Les travailleurs d’Olymel, à l’usine de Vallée-Jonction, sont sous le choc, l'un des leurs ayant succombé à la COVID seulement quelques heures après avoir reçu un résultat de test positif.
Photo Stevens Leblanc
Les travailleurs d’Olymel, à l’usine de Vallée-Jonction, sont sous le choc, l'un des leurs ayant succombé à la COVID seulement quelques heures après avoir reçu un résultat de test positif.

Une mesure sanitaire mise de côté

En avril dernier, Olymel avait été contrainte de fermer pendant deux semaines l’usine de Yamachiche en raison de nombreux cas de COVID-19. Des cas avaient aussi été signalés à Vallée-Jonction.

Plusieurs mesures avaient été mises en place pour prévenir de nouvelles éclosions, comme éviter le croisement des quarts de travail.

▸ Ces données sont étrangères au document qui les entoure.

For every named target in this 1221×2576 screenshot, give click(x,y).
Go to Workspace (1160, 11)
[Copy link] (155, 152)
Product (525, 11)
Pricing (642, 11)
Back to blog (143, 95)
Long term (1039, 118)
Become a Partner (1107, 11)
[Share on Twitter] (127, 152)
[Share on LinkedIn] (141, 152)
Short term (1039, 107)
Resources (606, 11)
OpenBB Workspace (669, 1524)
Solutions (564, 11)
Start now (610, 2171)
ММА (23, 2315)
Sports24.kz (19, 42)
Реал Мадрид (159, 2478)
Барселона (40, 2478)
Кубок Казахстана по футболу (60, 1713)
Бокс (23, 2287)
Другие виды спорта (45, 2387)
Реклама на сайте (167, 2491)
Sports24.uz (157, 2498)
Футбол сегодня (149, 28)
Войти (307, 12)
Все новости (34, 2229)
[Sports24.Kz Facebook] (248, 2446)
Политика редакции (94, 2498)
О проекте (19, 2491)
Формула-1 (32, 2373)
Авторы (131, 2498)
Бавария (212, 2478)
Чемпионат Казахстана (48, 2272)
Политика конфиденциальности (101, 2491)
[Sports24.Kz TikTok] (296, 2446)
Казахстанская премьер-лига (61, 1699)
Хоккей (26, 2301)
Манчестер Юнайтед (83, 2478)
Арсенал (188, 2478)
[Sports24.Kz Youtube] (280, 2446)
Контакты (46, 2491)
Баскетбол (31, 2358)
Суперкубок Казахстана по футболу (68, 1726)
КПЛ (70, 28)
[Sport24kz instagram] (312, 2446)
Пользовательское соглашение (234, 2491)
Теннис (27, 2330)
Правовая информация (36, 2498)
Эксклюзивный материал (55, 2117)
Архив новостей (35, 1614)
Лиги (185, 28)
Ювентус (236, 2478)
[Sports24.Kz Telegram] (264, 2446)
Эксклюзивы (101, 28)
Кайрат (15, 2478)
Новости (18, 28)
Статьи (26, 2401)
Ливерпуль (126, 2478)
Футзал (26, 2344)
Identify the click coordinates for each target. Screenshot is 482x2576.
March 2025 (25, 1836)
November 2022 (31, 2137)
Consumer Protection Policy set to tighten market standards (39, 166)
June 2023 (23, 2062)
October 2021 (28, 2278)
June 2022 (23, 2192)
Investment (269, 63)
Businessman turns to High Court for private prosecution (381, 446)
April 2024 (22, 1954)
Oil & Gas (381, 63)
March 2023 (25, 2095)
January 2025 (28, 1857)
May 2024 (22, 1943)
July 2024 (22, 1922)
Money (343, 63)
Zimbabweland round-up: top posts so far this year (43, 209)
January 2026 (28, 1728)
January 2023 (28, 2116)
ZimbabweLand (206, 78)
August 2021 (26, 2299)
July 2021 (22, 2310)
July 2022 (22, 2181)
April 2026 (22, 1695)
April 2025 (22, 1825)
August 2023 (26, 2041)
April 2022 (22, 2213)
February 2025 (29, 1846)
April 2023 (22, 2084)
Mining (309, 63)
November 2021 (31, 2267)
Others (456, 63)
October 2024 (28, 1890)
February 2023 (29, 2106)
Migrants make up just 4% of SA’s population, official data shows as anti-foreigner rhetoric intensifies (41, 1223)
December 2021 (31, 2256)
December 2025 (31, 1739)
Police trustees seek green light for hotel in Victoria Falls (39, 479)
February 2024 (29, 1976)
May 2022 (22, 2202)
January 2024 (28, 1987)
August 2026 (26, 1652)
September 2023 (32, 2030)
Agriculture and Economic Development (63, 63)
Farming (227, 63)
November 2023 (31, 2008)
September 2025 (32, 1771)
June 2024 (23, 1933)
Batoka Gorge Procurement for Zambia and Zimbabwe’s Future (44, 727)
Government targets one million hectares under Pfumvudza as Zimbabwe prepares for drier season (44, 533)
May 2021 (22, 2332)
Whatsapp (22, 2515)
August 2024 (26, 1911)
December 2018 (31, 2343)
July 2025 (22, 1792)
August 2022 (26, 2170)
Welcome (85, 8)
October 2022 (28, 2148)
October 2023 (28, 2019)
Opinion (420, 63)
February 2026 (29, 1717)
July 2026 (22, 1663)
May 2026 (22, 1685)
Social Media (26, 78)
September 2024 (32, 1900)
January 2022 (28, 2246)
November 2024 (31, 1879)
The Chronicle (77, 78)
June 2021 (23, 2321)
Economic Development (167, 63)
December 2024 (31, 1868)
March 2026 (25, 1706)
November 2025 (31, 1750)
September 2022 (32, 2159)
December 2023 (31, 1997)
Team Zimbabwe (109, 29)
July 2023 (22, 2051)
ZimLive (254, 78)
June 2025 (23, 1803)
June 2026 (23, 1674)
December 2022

Vu la baisse importante du nombre de cas au cours de l’été, cette mesure a ensuite été mise de côté, selon M. Maurice.

« Durant la première vague, les cas étaient concentrés de soir. Maintenant, on assiste à l’opposé. Les personnes infectées sont toutes de jour. La vitesse des chaînes de production est réduite de beaucoup. Les coupes primaires aussi sont réduites. On marche au minimum », a poursuivi le président du syndicat.

Malgré les nombreux cas de COVID-19, la fermeture temporaire de l’usine n’est pas envisagée pour le moment.
Photo Stevens Leblanc
Malgré les nombreux cas de COVID-19, la fermeture temporaire de l’usine n’est pas envisagée pour le moment.

Pas de fermeture envisagée

Dans un communiqué, en soirée, le syndicat a formellement demandé la fermeture de l'usine pour une période « d’au moins deux semaines ».

Cependant, aucune fermeture n’est envisagée à ce moment-ci, a fait savoir Richard Vigneault, porte-parole d’Olymel.

D’après celui-ci, les autorités de santé publique ont visité l’établissement et ont estimé que « la situation actuelle n’exige pas de procéder à la fermeture de l’usine ».

De plus, « il n’est pas nécessaire d’étendre à d’autres secteurs de l’usine le dépistage intensif », assure M. Vigneault.

Un protocole de mesures sanitaires est appliqué dans tous les établissements et il sera en vigueur jusqu’à la fin de la pandémie, a-t-il souligné.

« Il n’y a pas eu de relâchement. Actuellement, l’important, c’est que ces mesures restent en vigueur », a insisté M. Vigneault, dans une entrevue.

Une enquête a été ouverte pour déterminer les circonstances exactes du décès du travailleur.